■ Instructions for the task: Please write out the complete listing that follows, exactly as it reads.

■ Material supplied:
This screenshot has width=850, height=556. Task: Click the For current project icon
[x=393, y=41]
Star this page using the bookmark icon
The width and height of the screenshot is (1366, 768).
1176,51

■ Response for this exercise:
This screenshot has width=850, height=556. Task: Click the For current project icon
[x=393, y=41]
Star this page using the bookmark icon
The width and height of the screenshot is (1366, 768).
1176,51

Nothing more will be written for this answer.